商標法の第3条において、出願された商標に内在する理由によって登録できない商標が規定されています。

まず第一に、「その商品又は役務の普通名称を普通に用いられる方法で表示する標章のみからなる商標」は登録できません。この例としては、指定商品「アルミニウム」に対する商標が「アルミ」、同じく「りんご」に対して「Apple」等があります。

第二に、「その商品又は役務について慣用されている商標」は登録できません。具体的には、指定役務「宿泊施設の提供」に対して商標「ビジネスホテル」、同じく「弁当」に対して「幕の内」等が該当します。

第三に、「商品の材料、品質、原産地などを普通に用いられる方法で表示する標章のみからなる商標」は登録できません。例としては、指定商品「菓子」に対して商標「京都」、「シャツ」に対して「高級仕立」、指定役務「医業」に対して「内科」等が挙げられます。

第四に、「ありふれた氏又は名称を普通に用いられる方法で表示する標章のみからなる商標」は登録されないと示されています。例としては、「加藤」「TANAKA」「山田」などは登録できません。

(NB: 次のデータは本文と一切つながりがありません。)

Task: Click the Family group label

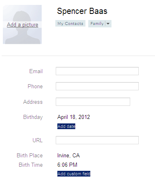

第五に、「極めて簡単で、かつ、ありふれた標章からのみなる商標」は登録できません。ロゴに特徴のない単なる文字の「A」「あ」、同じく単なる記号の「◇」「■」「○」などは登録が不可能です。

第六に、「その他、何人かの業務に係る商品又は役務であるかを認識することができない商標」は登録ができないとされています。例としては、「Net」や「Gross」のように習慣的に数量を表示する単位として使用されている文字や、「飛び出し注意」というような標語、「平成」のような現元号を表示する文字等は登録できません。

以上は、出願商標に内在する理由により登録できない商標に関する説明でしたが、これに続いて、同法第4条において、主として第三者との関係により商標登録を受けることができない場合が規定されています。

その中で主なものを示しますと、国旗や菊花紋章、国際連合や国際機関を示す標章に類似の商標、国の機関や地方公共団体、公益団体等を表示する標章に類似の商標、公序良俗違反の商標、他人の氏名、名称、肖像、芸名、ペンネーム等を含む商標、他人の著名な商標と紛らわしい商標、等が挙げられます。

また、商標権の登録は先願主義が採用されている関係上、同一の指定商品・役務について他人が既に登録している商標と同一又は類似の商標は登録できません。

はじめに述べた商標法第3条と、次に記述した第4条の要件に該当する商標が、登録できない商標ということになります。